After the District Judge, who has tried the case, and the Court of
Appeals, which will hear the case on the merits, both deny bail, the
Circuit Justice should be most reluctant to grant such relief. The
reason is not only the great deference owed their judgment but also the
knowledge that those judges, being closer to the actual arena of the
trial and its environment, are more apt than he to have a sense of what
the scales of justice indicate in the particular case. Yet a
responsibility rests on the Circuit Justice which cannot in good
conscience be delegated to others. And if, after giving that deference
to his Brethren below which is deserved, there are still doubts, he
alone must resolve them.
["A
Substantial Question"]
I
heard oral argument in this case. There was no suggestion whatever that
this applicant should be confined lest he escape or not respond to the
judgment entered on appeal. The Court of Appeals has, indeed, granted a
stay of execution to continue for seven days after I have ruled on this
application. Hence, the only question presented to me is whether
Herzog's case "involves a substantial question which should be
determined by the appellate court" within the meaning of Rule
46(a)(2).
The
construction of the words "substantial question" is itself a
substantial question. It obviously does not mean a decision on the
merits, for Rule 46(a)(2) defines the question as one "which should
be determined" on appeal.
A
question might seem "substantial" to one person and not to
another. My years of experience on the Supreme Court with petitions for
certiorari is enlightening in this regard. The practice is to grant
those petitions on a vote of four Justices. Those who vote to deny the
petition, either because they think the decision below was right or that
the petition presents nothing substantial, often vote to reverse after
oral argument. Further study of a problem often changes a vote. Further
study may do more; it may indeed change the views of the majority of a
court. It has happened over and again in the Supreme Court; and I am
confident it also happens in other courts.
Only
the other day, bail was denied in Patterson v.

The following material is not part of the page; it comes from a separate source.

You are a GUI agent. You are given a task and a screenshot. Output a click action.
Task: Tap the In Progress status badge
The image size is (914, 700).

United States, 75
S. Ct. 256, by the District Court, by the Court of Appeals, and by the
Circuit Justice. The appeal, however, was expedited lest the right of
appeal be lost while the appellant was serving his short sentence. When
the Court of Appeals reached the merits, it reversed.
United States
v. Patterson, 23 L. W. 2381.
[Criteria]
When,
therefore, the issue is whether a "substantial question" is
presented within the meaning of Rule 46(a)(2), the first consideration
is the soundness of the errors alleged. Are they, or any of then, likely
to command the respect of the appellate judges? It is not enough that I
am unimpressed. I must decide whether there is a school of thought, a
philosophical view, a technical argument, an analogy, an appeal to
precedent or to reason commanding respect that might possibly prevail.

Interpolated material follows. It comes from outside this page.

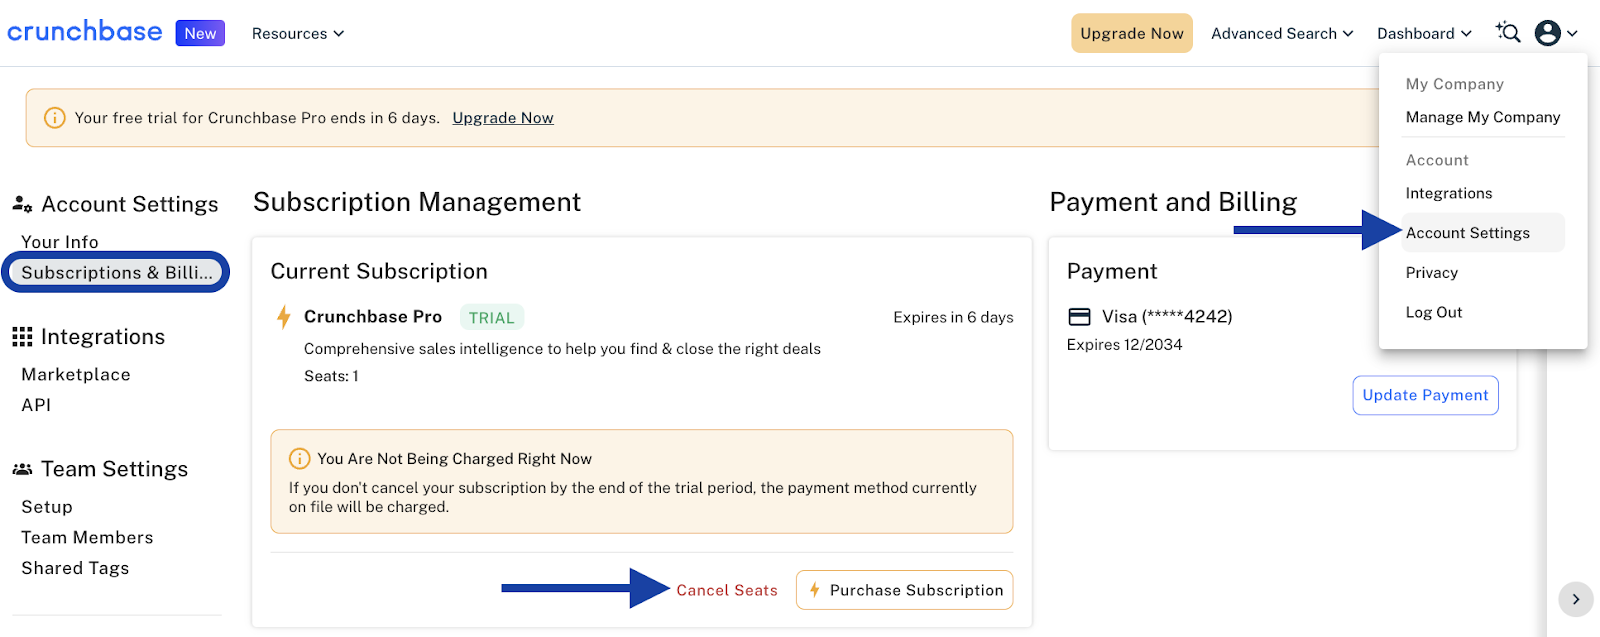Click the info icon in trial banner
The image size is (1600, 637).
55,118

If the question were one presented by a petition for certiorari to this
Court and I were asked to grant a stay, I would grant it despite my own
convictions on the merits, once I felt that any of my Brethren would be
impressed with the argument. Though there were only one likely
protagonist of that view on the Court, I would feel that the question
should be saved for decision by the entire bench. The fact that one
judge would be likely to see merit in the contention is likewise enough
to indicate its substantiality for the purpose of Rule 46(a)(2). There
is room for argument on many rules of law and on most of their
applications. The shadow of a doubt across one's own conclusions is
itself sufficient, at least where bail is involved. Bail is basic to our
system of law. See the Eighth Amendment; Stack v. Boyle, 342 U.

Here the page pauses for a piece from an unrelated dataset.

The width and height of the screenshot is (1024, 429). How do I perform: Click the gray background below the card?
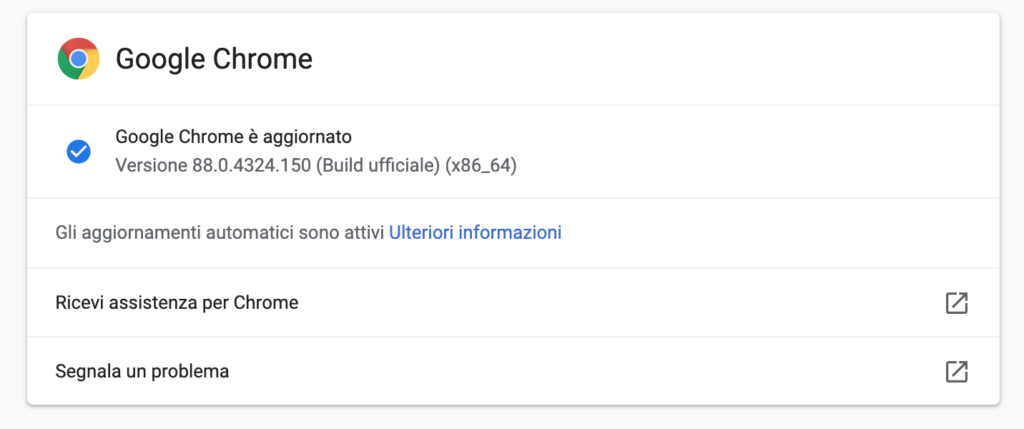point(512,418)
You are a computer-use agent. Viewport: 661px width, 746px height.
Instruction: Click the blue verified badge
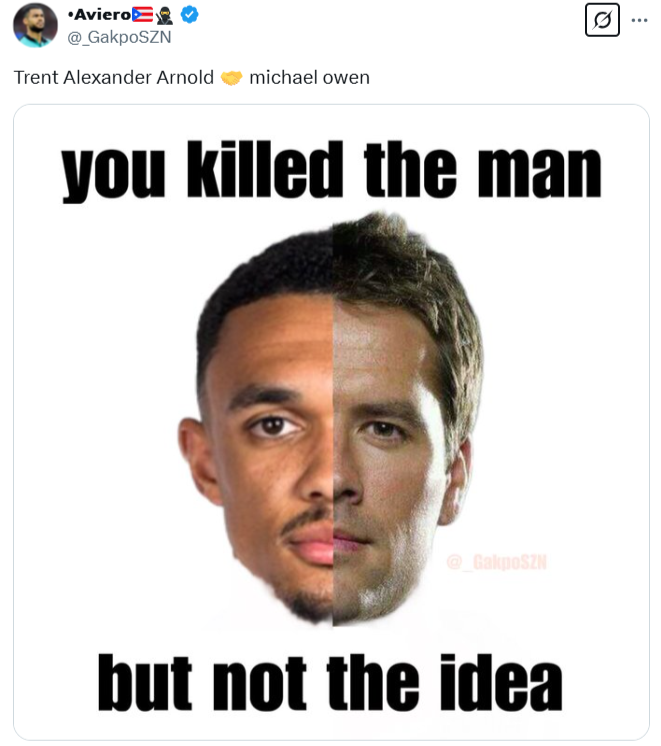click(x=189, y=15)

S. 1. Doubts whether it should be granted or denied should always be
resolved in favor of the defendant. See the opinion of Mr. Justice
Butler, as Circuit Justice, in United States v. Motlow, 10 Fed.
(2d) 657, 663.
I
do not believe, however, that there is necessarily an end to the problem
under Rule 46(a)(2), even though I reach the conclusion that on the
merits there is no appellate judge who would likely reverse the judgment
of conviction. That does not necessarily mean that there is no
substantial issue which "should be determined by the appellate
court." A question may nevertheless be "substantial"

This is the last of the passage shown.